Actions Address Unique Barriers Women in Business Careers Face
To inform today’s convening of business and business school leaders, the Council of Economic Advisers will release a new Issue Brief highlighting the unique barriers that women face in business careers and the need for business schools and the business community alike to work together to encourage women’s success. Together, these changes would help businesses fully reap the benefits of diversity, maximize innovation, and boost productivity. Among the Issue Brief’s highlights:
- Although women have become more equal players in the labor market and have increasingly entered previously male-dominated occupations like medicine and law, women have made relatively fewer strides in business careers. In 2014, only 5 percent of CEOs at Fortune 500 companies were female, and in 2013 only 17 percent of board seats in the Fortune 500 were held by women.
- Undergraduate women are currently about 30 percent less likely than male undergraduates to major in business.
- A recent study by a global organization to accredit business schools found that enrollment in North American MBA programs is sharply skewed towards men, with women representing only 38 percent of students. Among specialized master’s degree programs offered by business schools, however, men and women were enrolled at essentially equal rates.
- While men and women in MBA programs have fairly similar earnings at graduation, after 5 years, men earn approximately 30 percent more than women, and after 10 or more years, this gap stretches to 60 percent.
- An increased role for women in business is good news for our economy, in part because research has shown that greater diversity in the workforce increases productivity, improves decision making, and heightens performance.

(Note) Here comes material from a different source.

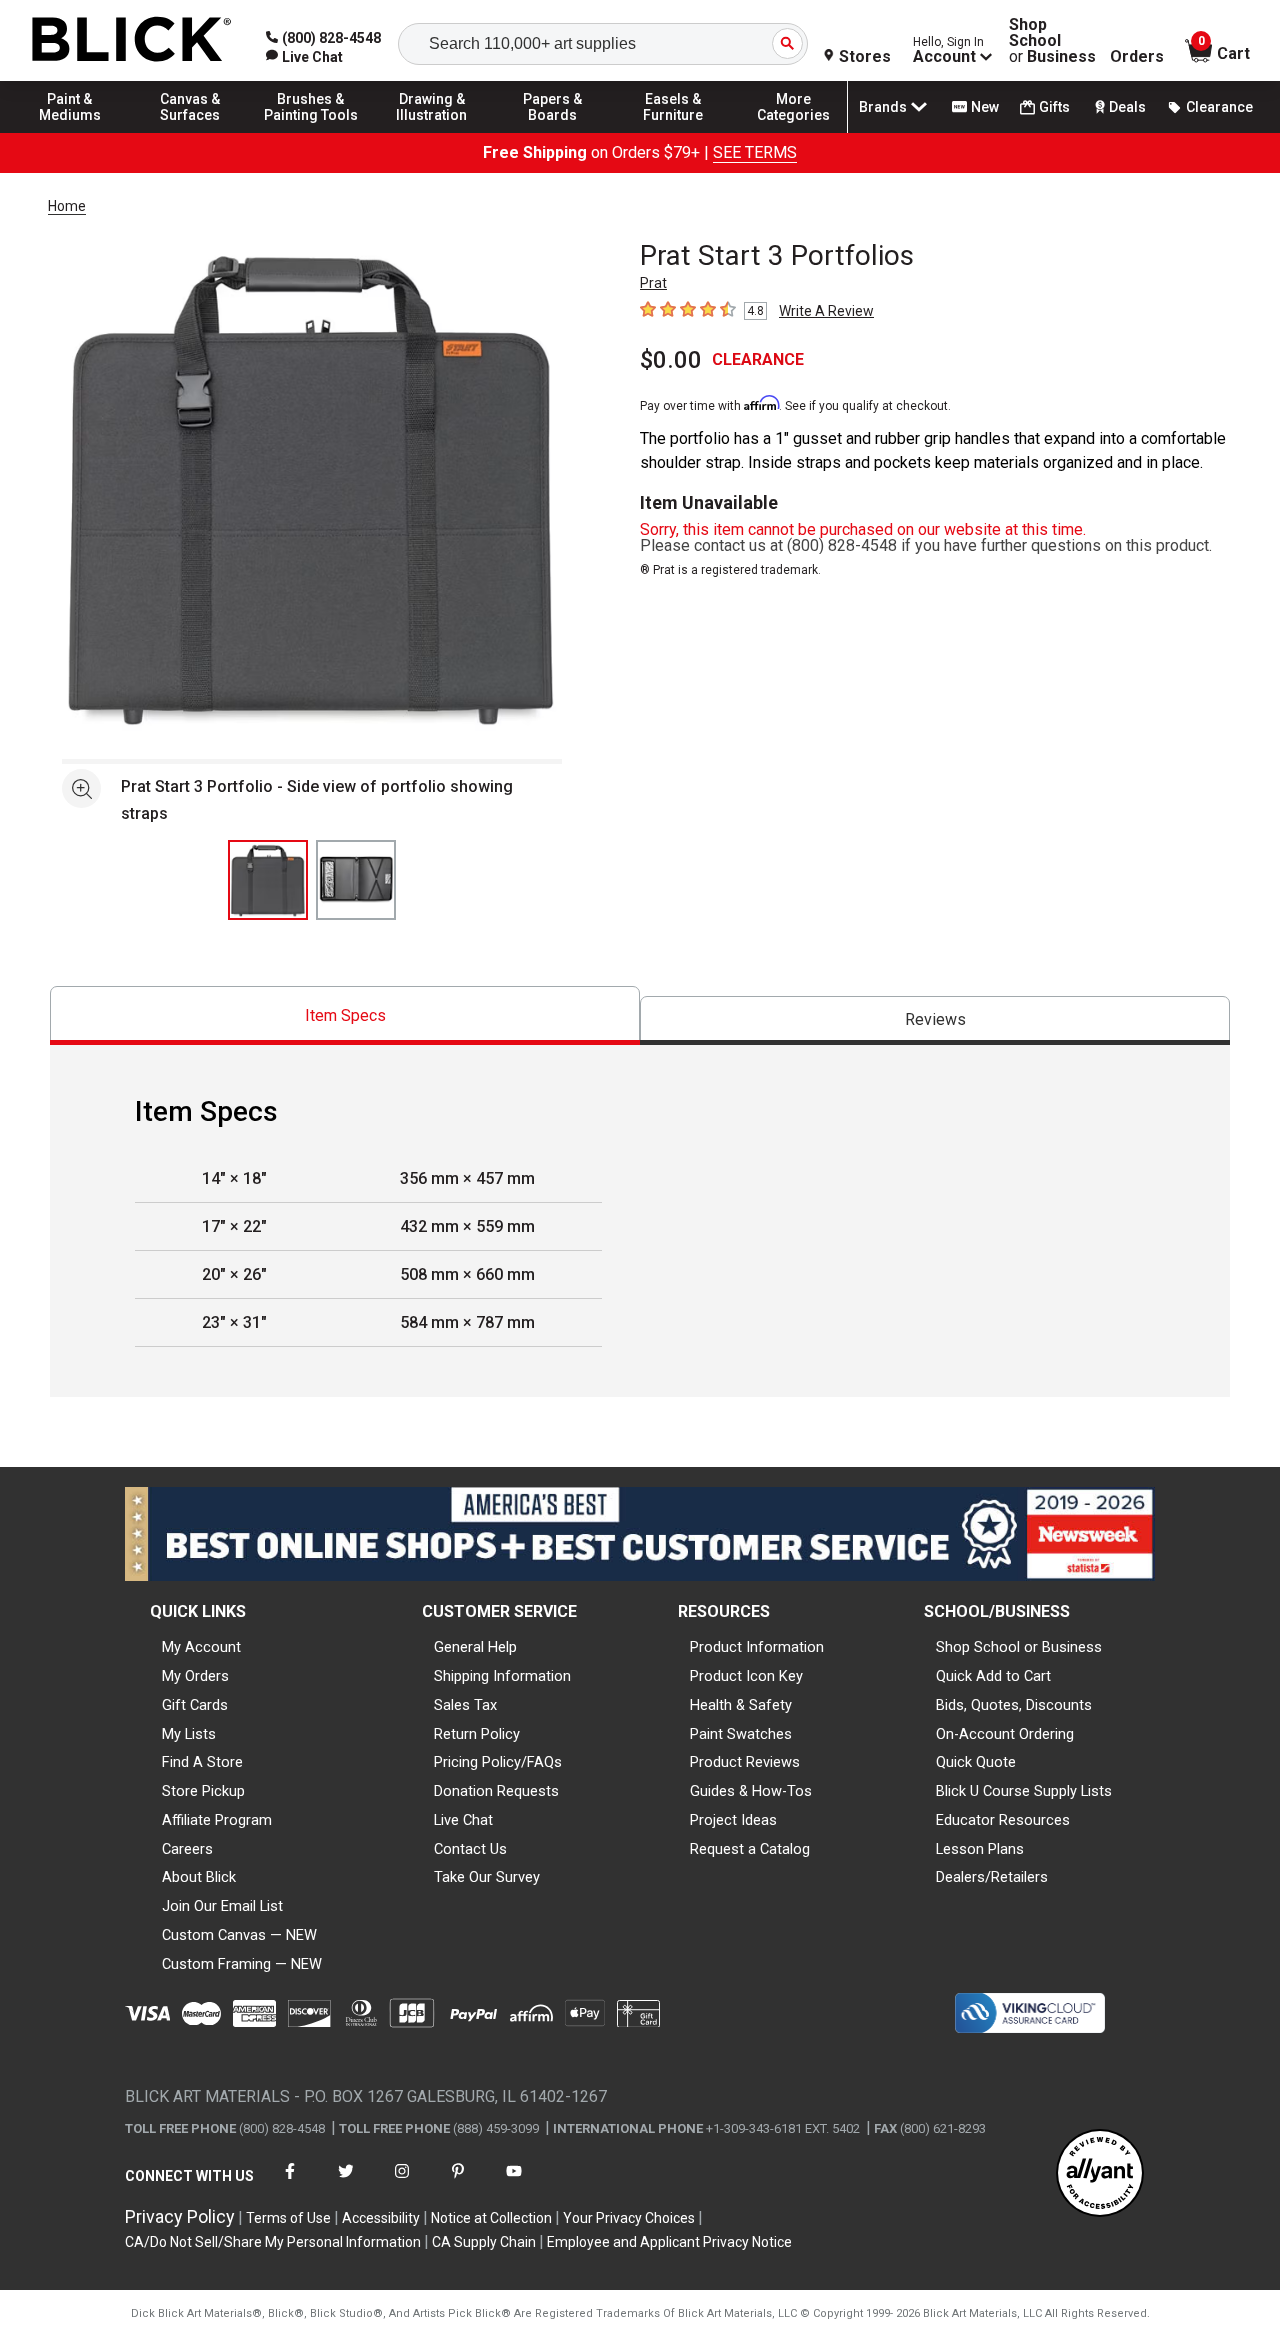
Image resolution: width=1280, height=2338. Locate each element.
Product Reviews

Today’s convening builds on earlier meetings hosted by the Administration on this critical issue. In order to identify strategies and best practices to better prepare students to lead the changing 21st-century workforce, the White House convened a meeting between senior Administration officials and a group of business school deans in April 2014. In the discussion, participants described the challenges business schools face in expanding opportunities and adapting to the changing workforce, as well as the many successful strategies they have used to address these challenges.
Following today’s event, the best practices will be housed on the website of AACSB International (the Association to Advance Collegiate Schools of Business). As the global membership association for more than 1,450 business schools, and the accrediting body for more than 700 institutions worldwide, AACSB has committed to supporting business schools in their efforts to expand opportunity for women in business careers. To help lead these efforts, AACSB announced on Monday, August 3rd the appointment of its first Chief Diversity and Inclusion Advocate, Christine Clements, who will lead this effort.
The American workforce has changed dramatically over the past few decades, and businesses are increasingly recognizing the benefits of attracting a diverse range of talent and supporting both men and women as they balance work and home responsibilities. Business schools and the business community as a whole have a critical role to play in helping prepare future leaders for a 21st century workplace. Today’s convening, along with the commitments by business schools and the AACSB, is a concrete step forward in helping women succeed throughout the business community and broader workforce.